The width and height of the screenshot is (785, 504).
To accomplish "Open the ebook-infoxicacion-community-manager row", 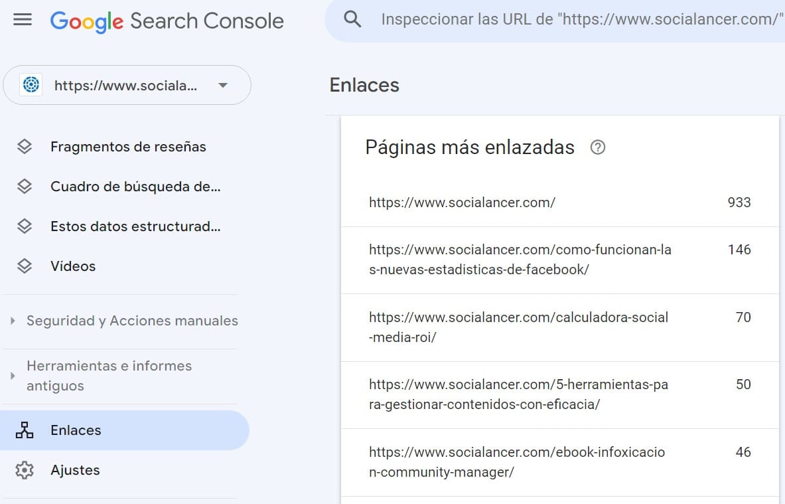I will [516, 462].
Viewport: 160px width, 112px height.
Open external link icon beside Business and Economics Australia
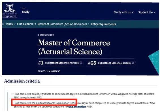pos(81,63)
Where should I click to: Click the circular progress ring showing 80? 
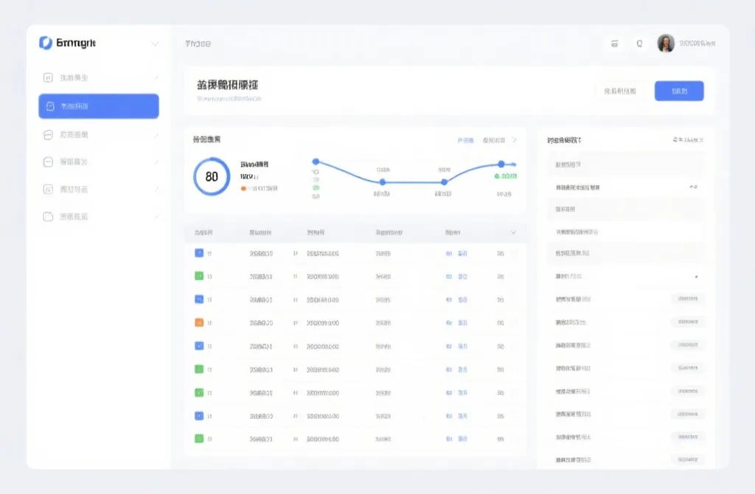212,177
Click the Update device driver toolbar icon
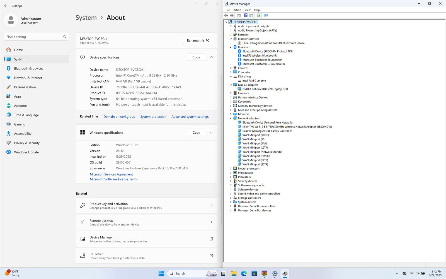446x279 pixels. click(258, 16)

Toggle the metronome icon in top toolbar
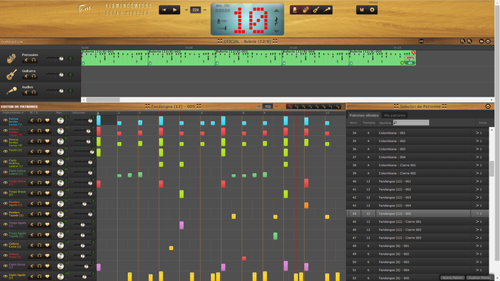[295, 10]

────────────────────────────────────────

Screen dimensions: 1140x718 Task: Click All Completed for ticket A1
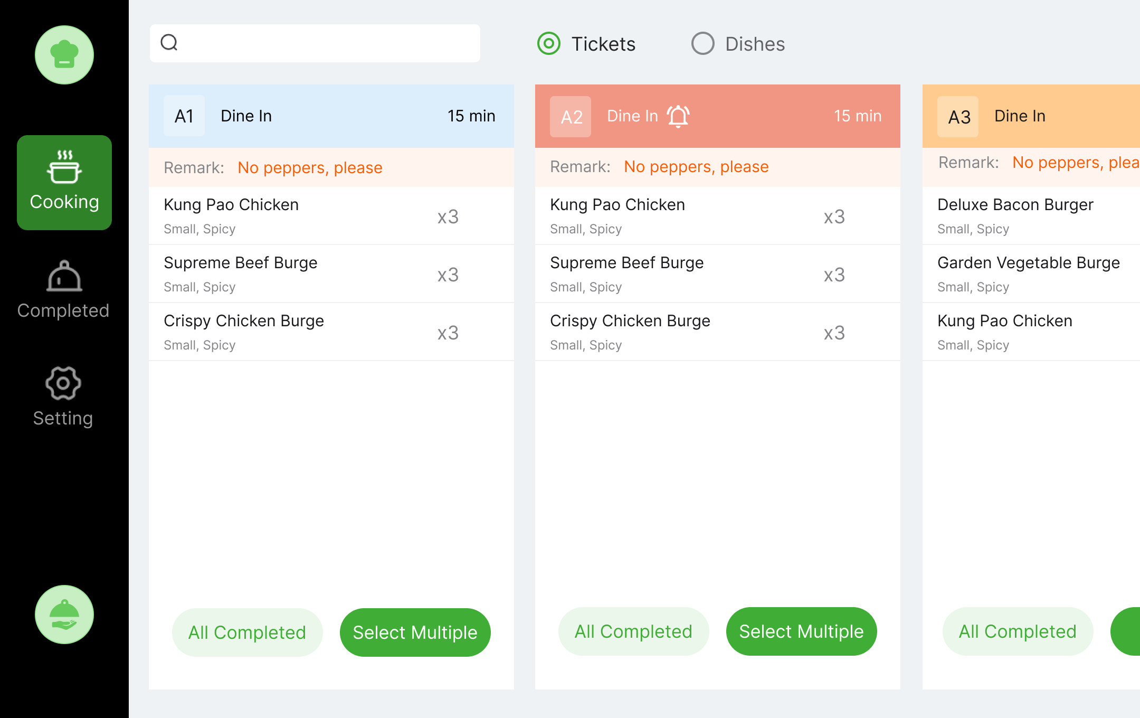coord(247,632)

────────────────────────────────────────

#### Problem
The required output is every line above that contains the string "width".

#### Response to this exercise
The width and height of the screenshot is (785, 504).
Viewport: 160px width, 112px height.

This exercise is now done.